## [DATA TO USE]
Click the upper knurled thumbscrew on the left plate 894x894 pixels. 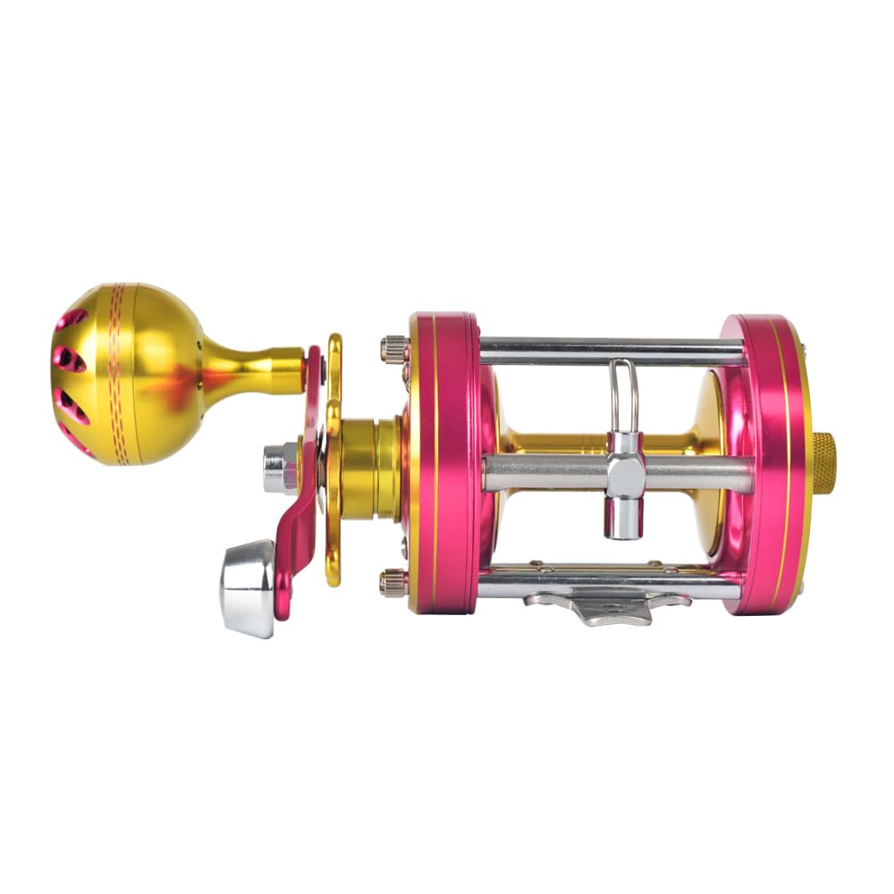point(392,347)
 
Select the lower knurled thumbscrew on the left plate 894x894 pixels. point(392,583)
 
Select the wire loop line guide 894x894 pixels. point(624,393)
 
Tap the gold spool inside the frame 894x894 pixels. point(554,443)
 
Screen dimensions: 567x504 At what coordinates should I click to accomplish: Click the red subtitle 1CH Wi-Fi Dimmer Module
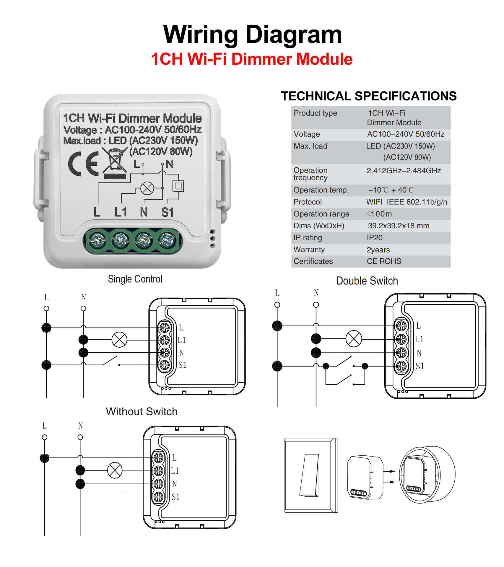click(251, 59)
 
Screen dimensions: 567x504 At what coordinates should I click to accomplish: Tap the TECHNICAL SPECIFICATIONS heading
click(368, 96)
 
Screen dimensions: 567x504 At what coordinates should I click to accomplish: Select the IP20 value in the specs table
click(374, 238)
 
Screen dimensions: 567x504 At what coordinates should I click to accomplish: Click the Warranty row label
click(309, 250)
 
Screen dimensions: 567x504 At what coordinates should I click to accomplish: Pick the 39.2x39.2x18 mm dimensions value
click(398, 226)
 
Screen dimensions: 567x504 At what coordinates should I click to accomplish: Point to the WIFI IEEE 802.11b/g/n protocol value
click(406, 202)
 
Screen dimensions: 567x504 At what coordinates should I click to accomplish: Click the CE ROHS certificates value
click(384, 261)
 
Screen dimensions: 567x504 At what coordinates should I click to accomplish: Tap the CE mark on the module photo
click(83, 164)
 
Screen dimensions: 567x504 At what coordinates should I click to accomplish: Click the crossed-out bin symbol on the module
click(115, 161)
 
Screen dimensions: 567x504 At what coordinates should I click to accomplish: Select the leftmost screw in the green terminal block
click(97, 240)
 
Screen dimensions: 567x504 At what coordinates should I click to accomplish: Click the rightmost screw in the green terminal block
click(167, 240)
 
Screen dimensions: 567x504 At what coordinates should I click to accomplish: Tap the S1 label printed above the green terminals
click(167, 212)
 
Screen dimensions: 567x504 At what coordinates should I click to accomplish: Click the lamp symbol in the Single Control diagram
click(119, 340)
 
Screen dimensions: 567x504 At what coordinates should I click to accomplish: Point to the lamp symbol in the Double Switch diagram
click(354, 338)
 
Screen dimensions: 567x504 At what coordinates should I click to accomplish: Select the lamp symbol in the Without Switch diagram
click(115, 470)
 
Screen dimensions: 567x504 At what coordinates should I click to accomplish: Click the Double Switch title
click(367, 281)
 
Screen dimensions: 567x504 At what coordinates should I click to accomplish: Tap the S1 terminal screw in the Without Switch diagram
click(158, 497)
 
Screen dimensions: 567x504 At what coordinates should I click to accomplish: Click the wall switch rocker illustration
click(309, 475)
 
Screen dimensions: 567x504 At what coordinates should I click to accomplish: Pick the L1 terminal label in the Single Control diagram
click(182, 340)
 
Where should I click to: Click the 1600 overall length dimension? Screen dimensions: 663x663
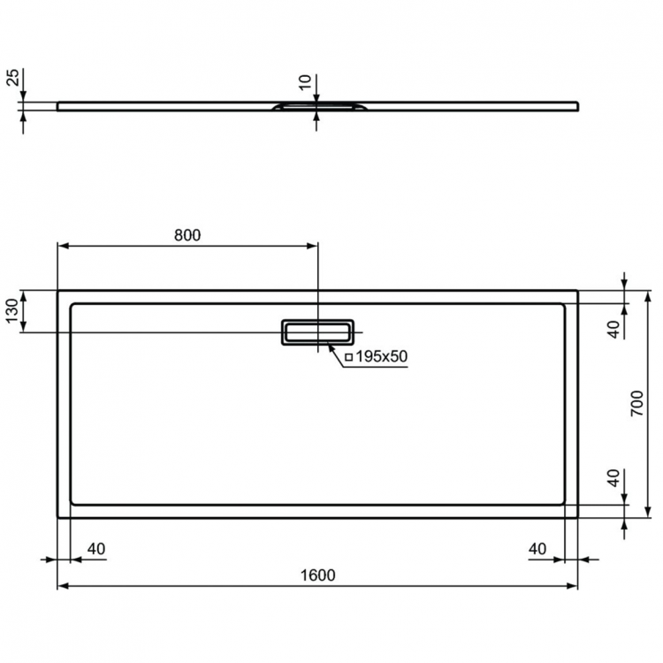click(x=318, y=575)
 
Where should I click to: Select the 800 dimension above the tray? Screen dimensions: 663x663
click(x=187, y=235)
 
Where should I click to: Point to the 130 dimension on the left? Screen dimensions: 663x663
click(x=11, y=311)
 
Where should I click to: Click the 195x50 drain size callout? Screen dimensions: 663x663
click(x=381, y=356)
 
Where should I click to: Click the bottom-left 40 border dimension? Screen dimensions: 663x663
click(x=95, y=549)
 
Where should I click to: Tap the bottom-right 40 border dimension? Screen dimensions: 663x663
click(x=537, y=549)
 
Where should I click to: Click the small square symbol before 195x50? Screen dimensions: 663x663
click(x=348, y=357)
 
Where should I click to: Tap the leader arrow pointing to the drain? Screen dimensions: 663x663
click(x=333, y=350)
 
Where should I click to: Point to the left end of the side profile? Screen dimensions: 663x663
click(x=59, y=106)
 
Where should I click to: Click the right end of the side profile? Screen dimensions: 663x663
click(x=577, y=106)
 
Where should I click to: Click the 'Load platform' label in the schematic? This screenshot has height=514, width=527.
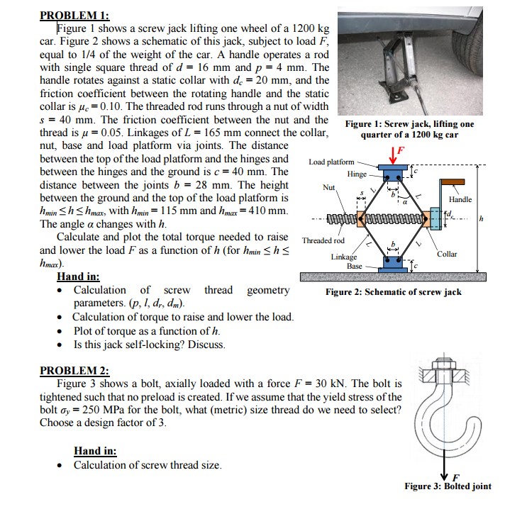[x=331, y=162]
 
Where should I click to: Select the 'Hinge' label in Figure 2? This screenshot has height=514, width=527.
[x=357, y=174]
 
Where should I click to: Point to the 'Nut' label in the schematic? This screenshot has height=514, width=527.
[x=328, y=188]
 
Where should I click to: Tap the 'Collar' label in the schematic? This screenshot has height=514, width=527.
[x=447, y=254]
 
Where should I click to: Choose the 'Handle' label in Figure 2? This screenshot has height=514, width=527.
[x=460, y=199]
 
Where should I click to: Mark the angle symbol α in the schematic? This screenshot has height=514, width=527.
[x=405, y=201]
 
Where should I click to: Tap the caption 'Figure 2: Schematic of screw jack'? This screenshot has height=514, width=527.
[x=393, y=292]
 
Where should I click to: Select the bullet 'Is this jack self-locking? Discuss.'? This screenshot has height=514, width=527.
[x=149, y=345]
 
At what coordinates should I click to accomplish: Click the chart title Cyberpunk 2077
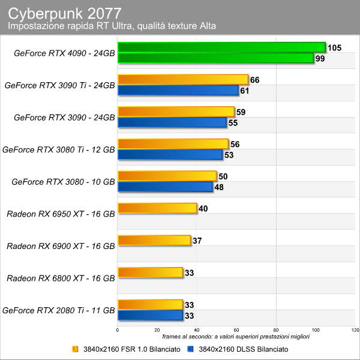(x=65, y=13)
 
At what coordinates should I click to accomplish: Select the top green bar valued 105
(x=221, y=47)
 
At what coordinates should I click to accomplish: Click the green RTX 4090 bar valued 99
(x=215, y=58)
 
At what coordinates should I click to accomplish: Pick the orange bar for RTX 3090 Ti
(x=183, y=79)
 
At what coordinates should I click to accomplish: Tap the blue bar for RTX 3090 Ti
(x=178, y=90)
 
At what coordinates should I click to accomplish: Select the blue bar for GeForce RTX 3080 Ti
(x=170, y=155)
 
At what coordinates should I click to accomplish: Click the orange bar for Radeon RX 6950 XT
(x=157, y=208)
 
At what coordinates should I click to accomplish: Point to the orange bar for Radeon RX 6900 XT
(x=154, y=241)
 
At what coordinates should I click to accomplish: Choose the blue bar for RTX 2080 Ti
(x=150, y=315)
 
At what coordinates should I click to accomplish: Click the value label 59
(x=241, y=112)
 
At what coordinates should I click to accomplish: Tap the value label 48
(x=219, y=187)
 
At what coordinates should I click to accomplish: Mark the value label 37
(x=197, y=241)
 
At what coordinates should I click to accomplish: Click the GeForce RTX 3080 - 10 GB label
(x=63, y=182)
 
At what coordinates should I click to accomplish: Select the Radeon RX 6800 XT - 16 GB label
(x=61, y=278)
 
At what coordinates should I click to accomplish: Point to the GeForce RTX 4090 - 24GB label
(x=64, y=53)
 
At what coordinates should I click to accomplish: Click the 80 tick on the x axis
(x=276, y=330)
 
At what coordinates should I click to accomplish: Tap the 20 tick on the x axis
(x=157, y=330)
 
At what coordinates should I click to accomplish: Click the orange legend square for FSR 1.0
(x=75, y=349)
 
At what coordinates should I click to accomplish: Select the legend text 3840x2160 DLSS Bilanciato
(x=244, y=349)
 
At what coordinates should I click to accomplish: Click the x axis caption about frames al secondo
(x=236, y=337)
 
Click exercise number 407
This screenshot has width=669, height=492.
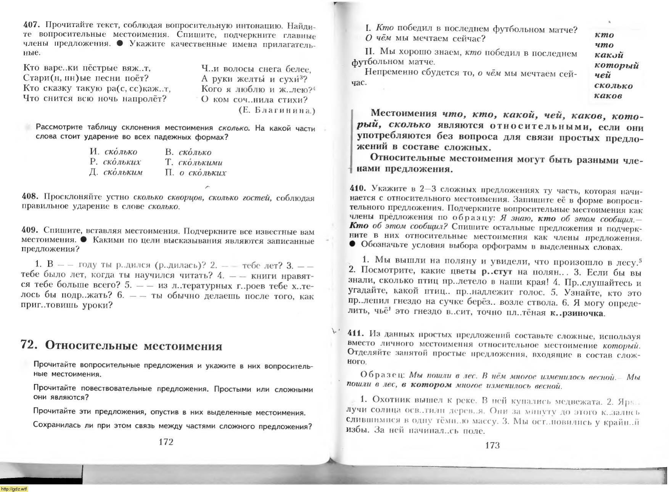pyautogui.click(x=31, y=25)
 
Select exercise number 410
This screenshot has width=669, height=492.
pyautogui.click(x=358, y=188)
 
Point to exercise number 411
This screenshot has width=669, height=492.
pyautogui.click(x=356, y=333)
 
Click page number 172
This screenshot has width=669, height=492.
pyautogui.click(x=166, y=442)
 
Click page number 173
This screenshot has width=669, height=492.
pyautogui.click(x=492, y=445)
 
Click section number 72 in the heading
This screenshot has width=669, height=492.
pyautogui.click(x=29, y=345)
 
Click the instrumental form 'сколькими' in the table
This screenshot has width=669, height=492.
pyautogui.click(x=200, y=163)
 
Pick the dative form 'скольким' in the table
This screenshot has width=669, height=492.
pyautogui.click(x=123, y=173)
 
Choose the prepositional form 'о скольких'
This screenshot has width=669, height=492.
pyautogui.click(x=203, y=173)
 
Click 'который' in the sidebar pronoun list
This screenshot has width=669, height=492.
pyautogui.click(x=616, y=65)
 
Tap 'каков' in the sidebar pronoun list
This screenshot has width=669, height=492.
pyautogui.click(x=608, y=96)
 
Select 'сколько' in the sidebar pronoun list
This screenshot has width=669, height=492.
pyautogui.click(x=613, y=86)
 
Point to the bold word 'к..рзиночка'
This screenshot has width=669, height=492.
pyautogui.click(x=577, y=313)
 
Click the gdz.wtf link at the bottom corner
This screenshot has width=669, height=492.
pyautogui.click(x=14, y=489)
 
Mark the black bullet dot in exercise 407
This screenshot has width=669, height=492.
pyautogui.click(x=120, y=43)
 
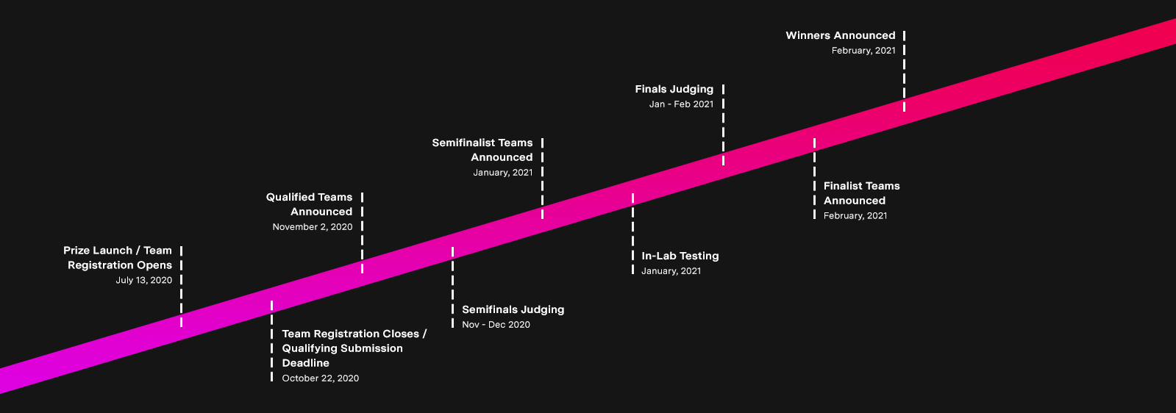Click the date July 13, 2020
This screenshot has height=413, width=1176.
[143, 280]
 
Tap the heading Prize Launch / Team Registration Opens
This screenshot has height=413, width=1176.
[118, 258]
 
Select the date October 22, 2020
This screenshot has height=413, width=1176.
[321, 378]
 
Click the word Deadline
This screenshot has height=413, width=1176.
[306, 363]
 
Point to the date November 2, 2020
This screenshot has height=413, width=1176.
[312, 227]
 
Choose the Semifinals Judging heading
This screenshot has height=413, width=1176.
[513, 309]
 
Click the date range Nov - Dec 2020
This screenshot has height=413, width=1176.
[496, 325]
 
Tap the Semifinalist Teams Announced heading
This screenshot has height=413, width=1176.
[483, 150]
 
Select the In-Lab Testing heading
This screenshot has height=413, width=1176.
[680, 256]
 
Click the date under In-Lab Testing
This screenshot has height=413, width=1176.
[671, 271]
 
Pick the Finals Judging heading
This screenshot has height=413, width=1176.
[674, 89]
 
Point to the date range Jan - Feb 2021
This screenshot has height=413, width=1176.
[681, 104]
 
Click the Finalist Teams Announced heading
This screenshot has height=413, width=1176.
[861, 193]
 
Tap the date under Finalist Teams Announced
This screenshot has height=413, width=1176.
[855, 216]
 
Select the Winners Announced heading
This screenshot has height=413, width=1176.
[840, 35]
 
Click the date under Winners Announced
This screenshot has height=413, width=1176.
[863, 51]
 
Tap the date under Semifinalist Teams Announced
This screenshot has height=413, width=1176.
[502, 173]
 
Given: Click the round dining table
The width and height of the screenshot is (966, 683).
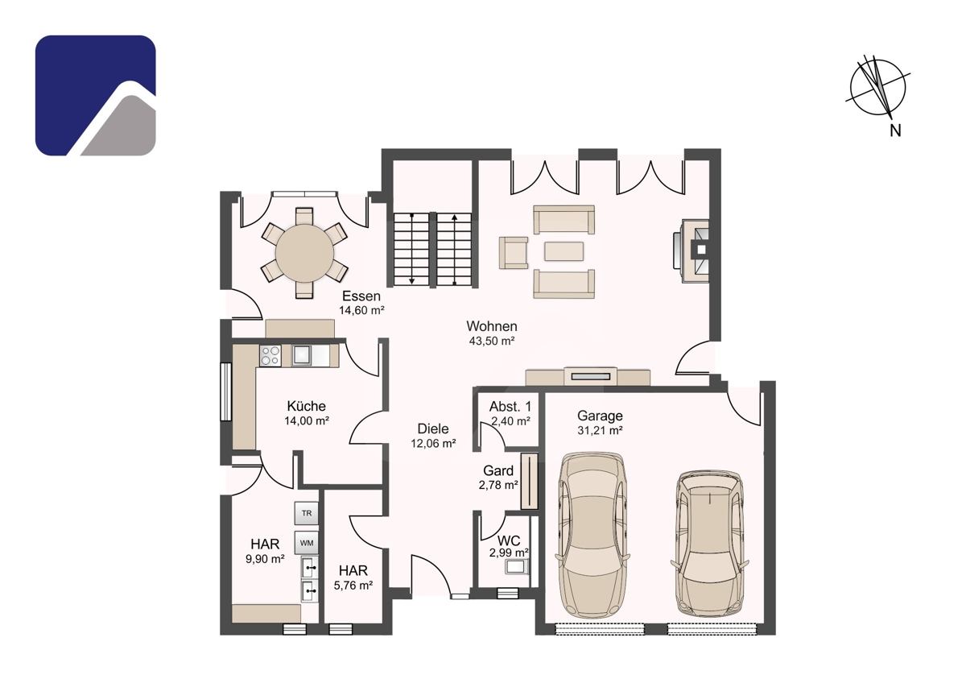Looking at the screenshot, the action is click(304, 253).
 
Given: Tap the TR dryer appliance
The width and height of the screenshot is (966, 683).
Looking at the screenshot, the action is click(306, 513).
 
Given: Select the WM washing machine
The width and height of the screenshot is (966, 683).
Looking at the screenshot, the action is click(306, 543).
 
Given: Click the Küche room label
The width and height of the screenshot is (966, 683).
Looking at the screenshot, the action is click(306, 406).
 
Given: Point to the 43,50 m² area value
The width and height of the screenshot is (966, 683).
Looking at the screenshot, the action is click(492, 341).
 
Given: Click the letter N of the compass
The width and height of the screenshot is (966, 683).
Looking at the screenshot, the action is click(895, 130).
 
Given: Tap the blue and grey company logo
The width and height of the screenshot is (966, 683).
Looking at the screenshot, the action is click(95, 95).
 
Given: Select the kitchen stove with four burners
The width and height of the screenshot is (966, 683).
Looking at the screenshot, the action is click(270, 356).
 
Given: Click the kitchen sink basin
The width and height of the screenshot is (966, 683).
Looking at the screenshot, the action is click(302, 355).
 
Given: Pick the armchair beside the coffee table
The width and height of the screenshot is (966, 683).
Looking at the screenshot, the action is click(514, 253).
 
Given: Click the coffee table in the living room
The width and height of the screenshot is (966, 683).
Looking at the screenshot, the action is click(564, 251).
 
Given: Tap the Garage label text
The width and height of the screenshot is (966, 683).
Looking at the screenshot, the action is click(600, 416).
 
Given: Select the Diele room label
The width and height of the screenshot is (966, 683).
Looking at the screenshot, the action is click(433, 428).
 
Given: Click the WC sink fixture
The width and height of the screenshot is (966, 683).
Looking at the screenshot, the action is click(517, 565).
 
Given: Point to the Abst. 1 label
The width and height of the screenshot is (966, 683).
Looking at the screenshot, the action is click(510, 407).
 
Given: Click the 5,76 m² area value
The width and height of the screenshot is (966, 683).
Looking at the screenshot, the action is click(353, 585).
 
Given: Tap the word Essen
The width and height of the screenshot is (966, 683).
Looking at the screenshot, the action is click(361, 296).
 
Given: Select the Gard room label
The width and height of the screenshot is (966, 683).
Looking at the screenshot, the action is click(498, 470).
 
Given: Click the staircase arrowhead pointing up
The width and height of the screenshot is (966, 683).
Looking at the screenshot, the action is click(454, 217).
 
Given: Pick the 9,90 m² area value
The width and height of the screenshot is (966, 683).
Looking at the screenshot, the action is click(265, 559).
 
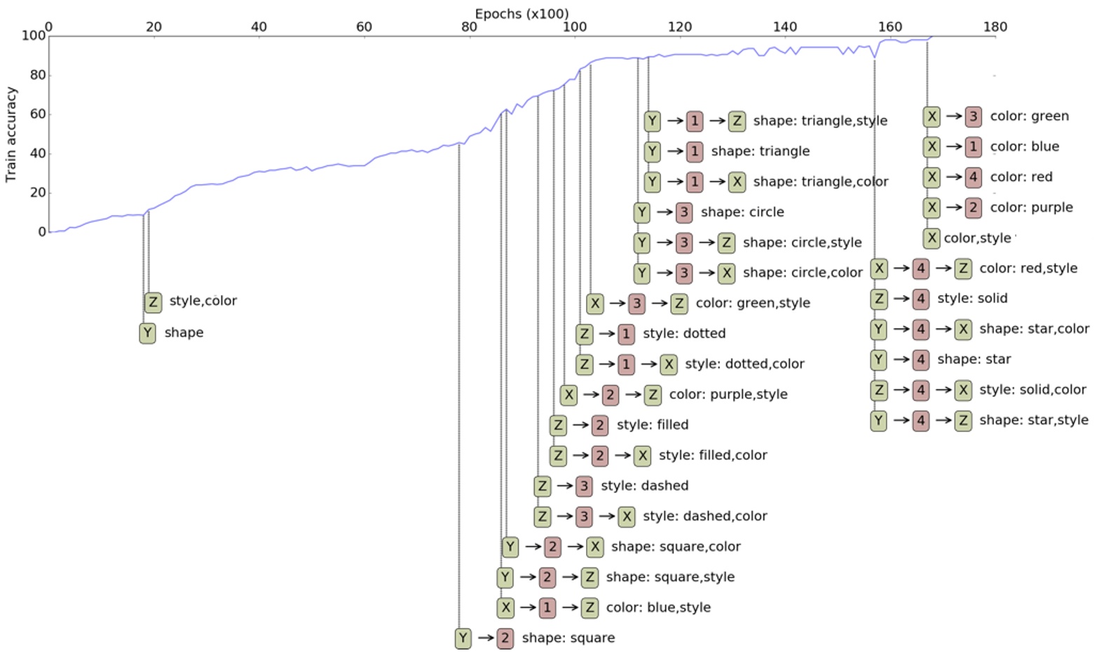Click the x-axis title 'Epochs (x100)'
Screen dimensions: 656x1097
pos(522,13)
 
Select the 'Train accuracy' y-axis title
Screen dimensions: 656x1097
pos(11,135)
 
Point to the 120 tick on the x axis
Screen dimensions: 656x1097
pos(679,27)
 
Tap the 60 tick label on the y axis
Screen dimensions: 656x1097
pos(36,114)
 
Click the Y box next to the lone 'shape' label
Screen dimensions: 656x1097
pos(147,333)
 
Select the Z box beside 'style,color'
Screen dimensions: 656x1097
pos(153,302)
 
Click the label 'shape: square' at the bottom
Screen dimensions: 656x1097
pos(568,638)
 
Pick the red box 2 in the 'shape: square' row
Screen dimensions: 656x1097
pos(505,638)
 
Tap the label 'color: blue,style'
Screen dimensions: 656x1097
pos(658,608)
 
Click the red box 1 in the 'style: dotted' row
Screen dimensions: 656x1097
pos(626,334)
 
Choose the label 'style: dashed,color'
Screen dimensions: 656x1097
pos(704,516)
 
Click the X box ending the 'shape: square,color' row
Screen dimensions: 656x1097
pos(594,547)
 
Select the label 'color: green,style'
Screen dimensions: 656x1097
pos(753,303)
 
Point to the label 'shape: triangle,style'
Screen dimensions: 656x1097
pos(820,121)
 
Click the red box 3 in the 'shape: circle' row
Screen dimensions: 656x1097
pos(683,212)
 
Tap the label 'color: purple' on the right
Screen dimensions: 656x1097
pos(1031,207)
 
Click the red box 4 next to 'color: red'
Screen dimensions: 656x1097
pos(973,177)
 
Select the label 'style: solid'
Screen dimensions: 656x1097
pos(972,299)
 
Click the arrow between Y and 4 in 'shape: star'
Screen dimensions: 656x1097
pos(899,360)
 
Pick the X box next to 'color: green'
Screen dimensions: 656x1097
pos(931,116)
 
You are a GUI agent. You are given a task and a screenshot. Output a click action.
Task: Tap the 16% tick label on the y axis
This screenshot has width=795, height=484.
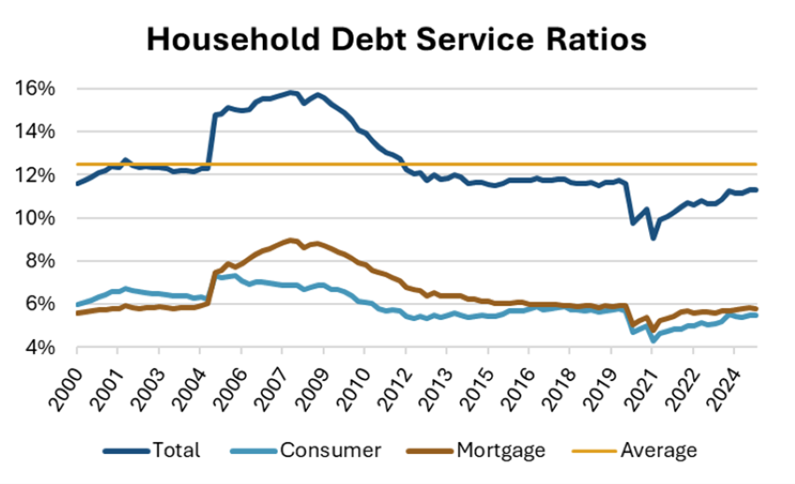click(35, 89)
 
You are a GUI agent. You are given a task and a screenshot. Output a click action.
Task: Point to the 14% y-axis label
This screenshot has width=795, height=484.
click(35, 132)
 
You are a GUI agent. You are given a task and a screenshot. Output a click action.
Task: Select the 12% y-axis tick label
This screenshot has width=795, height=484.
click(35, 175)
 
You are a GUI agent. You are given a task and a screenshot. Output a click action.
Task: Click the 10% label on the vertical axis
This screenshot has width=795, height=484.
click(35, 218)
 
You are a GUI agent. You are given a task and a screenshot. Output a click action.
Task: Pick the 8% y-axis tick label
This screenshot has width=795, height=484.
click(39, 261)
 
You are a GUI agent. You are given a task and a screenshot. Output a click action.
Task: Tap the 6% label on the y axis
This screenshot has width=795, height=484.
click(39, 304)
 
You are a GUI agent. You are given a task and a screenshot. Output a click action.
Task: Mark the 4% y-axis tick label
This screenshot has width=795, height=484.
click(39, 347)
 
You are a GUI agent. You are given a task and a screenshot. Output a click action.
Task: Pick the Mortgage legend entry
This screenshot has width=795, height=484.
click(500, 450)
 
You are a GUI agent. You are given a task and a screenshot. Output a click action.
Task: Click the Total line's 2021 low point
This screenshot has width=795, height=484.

## [WRITTEN TASK]
Begin at the line that has "At what coordinates should I click to accomplish: Tap the blue" and stop after the line that has "(x=236, y=337)", and write out every item in that span again with its request, shifting each coordinate in the answers by -74.

## [FULL RESPONSE]
At what coordinates should I click to accomplish: Tap the blue bar for RTX 3090 Ti
(x=104, y=16)
 
At what coordinates should I click to accomplish: Select the blue bar for GeForce RTX 3080 Ti
(x=96, y=81)
 
At what coordinates should I click to accomplish: Click the orange bar for Radeon RX 6950 XT
(x=83, y=134)
 
At what coordinates should I click to accomplish: Point to the orange bar for Radeon RX 6900 XT
(x=80, y=167)
 
At what coordinates should I click to accomplish: Choose the blue bar for RTX 2080 Ti
(x=76, y=241)
 
At what coordinates should I click to accomplish: Click the value label 59
(x=167, y=38)
 
At what coordinates should I click to accomplish: Tap the value label 48
(x=145, y=113)
 
At what coordinates should I click to accomplish: Mark the value label 37
(x=123, y=167)
 
At what coordinates should I click to accomplish: Click the GeForce RTX 3080 - 10 GB label
(x=-11, y=108)
 
At what coordinates should I click to accomplish: Select the Radeon RX 6800 XT - 16 GB label
(x=-13, y=204)
 
At what coordinates should I click to accomplish: Point to the GeForce RTX 4090 - 24GB label
(x=-10, y=-21)
 
At what coordinates should I click to accomplish: Click the 80 tick on the x axis
(x=202, y=256)
 
At what coordinates should I click to accomplish: Tap the 20 tick on the x axis
(x=83, y=256)
 
At what coordinates should I click to accomplish: Click the orange legend square for FSR 1.0
(x=1, y=275)
 
At what coordinates should I click to accomplish: Select the legend text 3840x2160 DLSS Bilanciato
(x=170, y=275)
 
At what coordinates should I click to accomplish: Click the x axis caption about frames al secondo
(x=162, y=263)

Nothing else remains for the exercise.